• _Stated exercise 1_: Using the book description below, decide whether each statement agrees with it: (a) the book focuses on children's television as it exists today; (b) the 1970s, '80s and '90s are seen as decades that shaped much of today's cultural landscape; (c) the book uses critical analysis, memoir and autoethnography. Answer yes or no for each, and quote the exact words that settle it.
• _Stated exercise 2_: According to the book description below, what is at the core of Horrifying Children?

A detailed and innovative book which examines weird, eerie and horrifying children’s television and literature via critical analysis, memoir and autoethnography.

Horrifying Children examines weird and eerie children’s television and literature via critical analysis, memoir and autoethnography. There has been an explosion of interest in the impact of children’s television and literature of the late twentieth century. In particular, the 1970s, ‘80s and ‘90s are seen as decades that shaped a great deal of the contemporary cultural landscape. Television of this period dominated the world of childhood entertainment, drawing freely upon literature and popular culture, like the Garbage Pail Kids and Stranger Things, and much of it continues to resonate powerfully with the generation of cultural producers (fiction writers, screenwriters, directors, musicians and artists) that grew up watching the weird, the eerie and the horrific: the essence of 21st-century Hauntology. In these terms this book is not about children’s television as it exists now, but rather as it features as a facet of memory in the 21st century. As such it is the legacy of these television programmes that is at the core of Horrifying Children. The ‘haunting’ of adults by what we have seen on the screen is crucial to the study. This collection directly addresses that which ‘scared us’ in the past insomuch as there is a correlation between individual and collective cultural memory, with some chapters providing an opportunity for situating existing explorations and understandings of Gothic and Horror TV within a hauntological and experiential framework.

• _Data section_:

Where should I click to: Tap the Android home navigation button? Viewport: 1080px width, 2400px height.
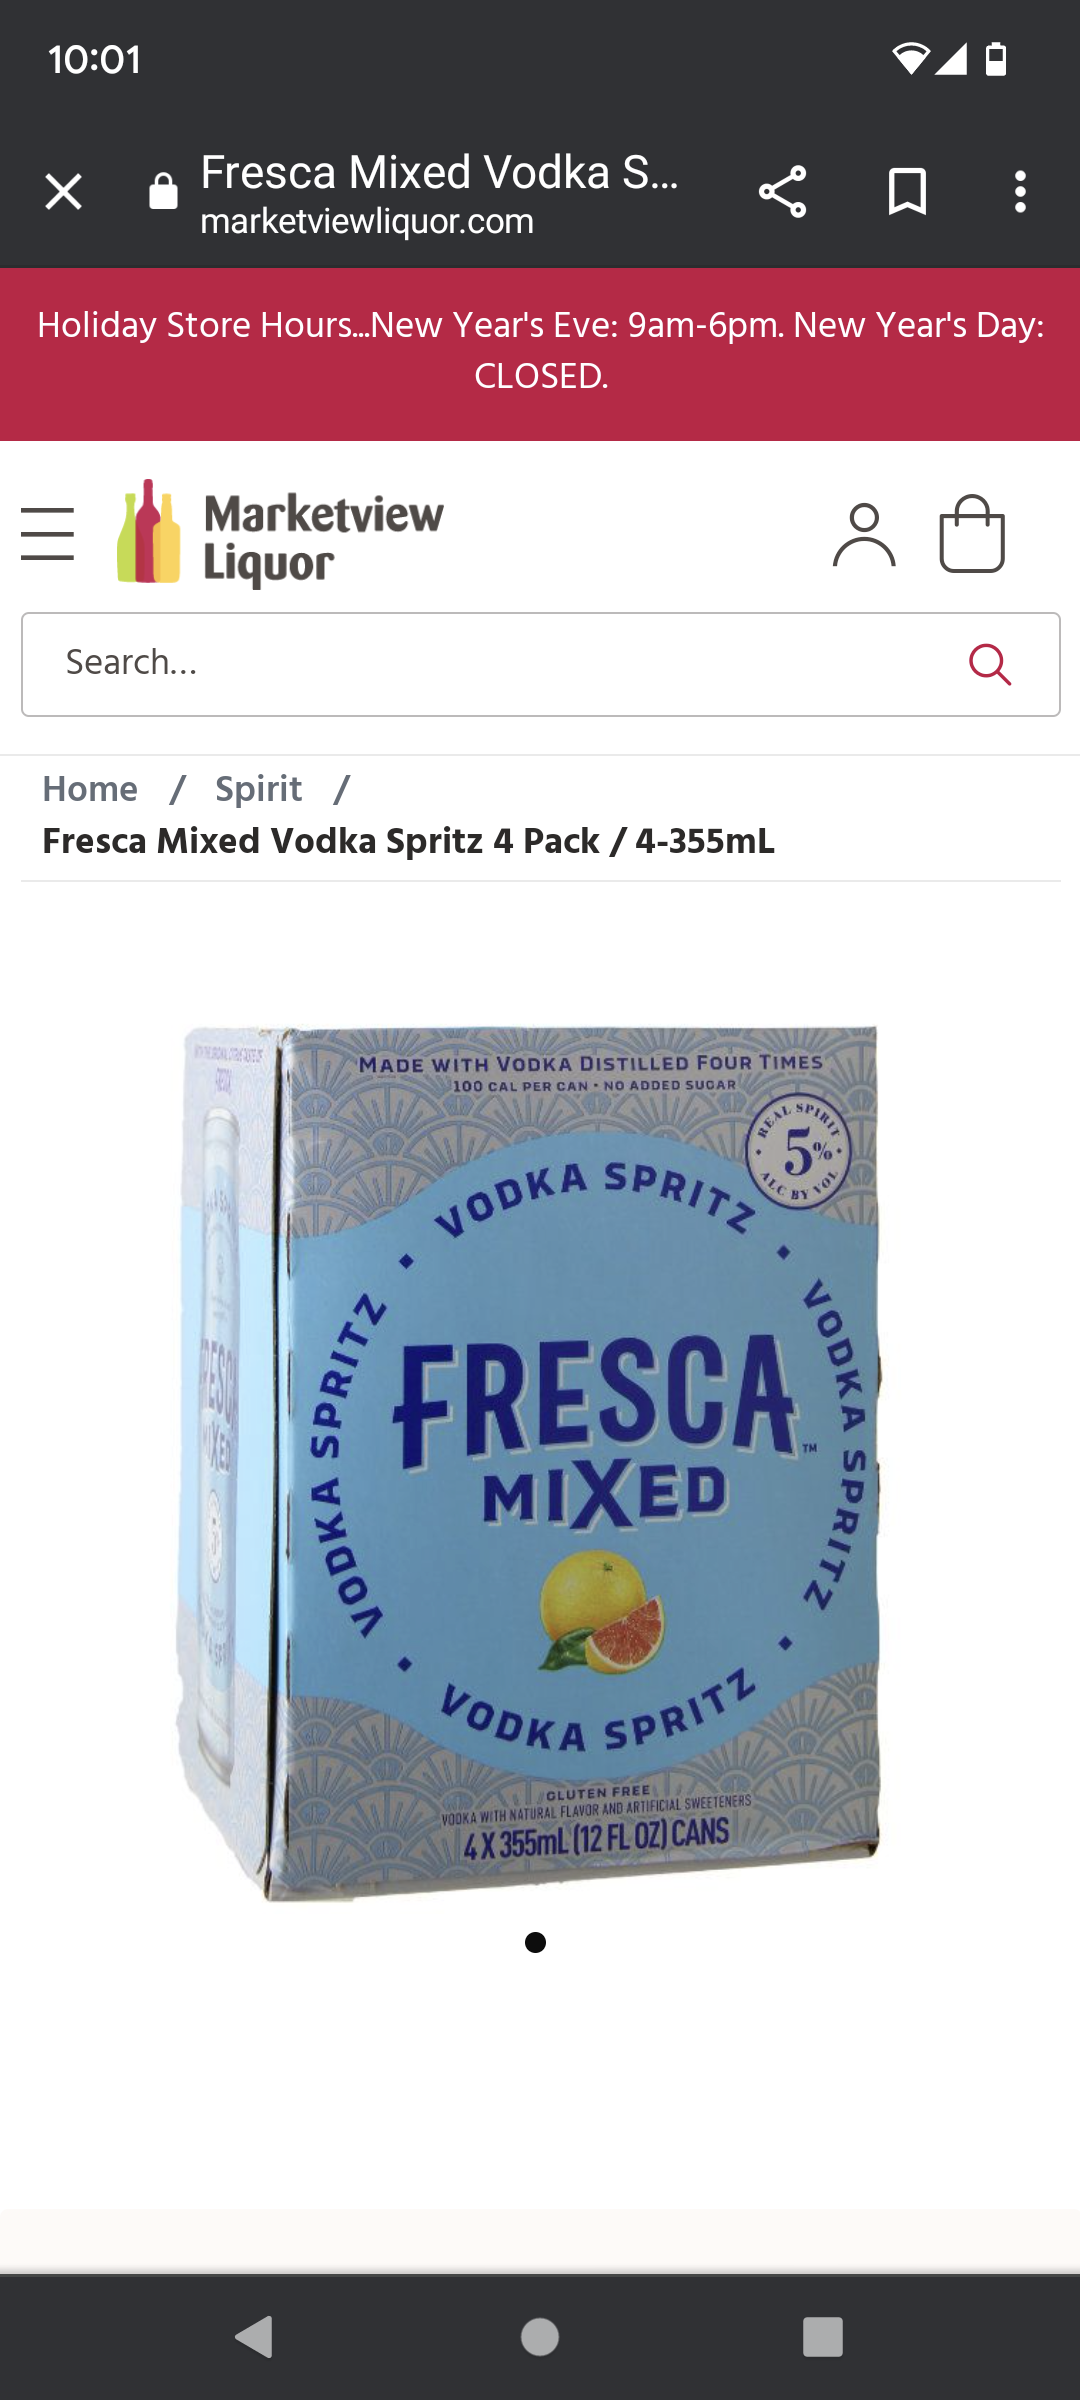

• _Full answer 1_:
(a) No: "this book is not about children’s television as it exists now"
(b) Yes: "the 1970s, ‘80s and ‘90s are seen as decades that shaped a great deal of the contemporary cultural landscape"
(c) Yes: "via critical analysis, memoir and autoethnography"

• _Full answer 2_: The legacy of the television programs from that period.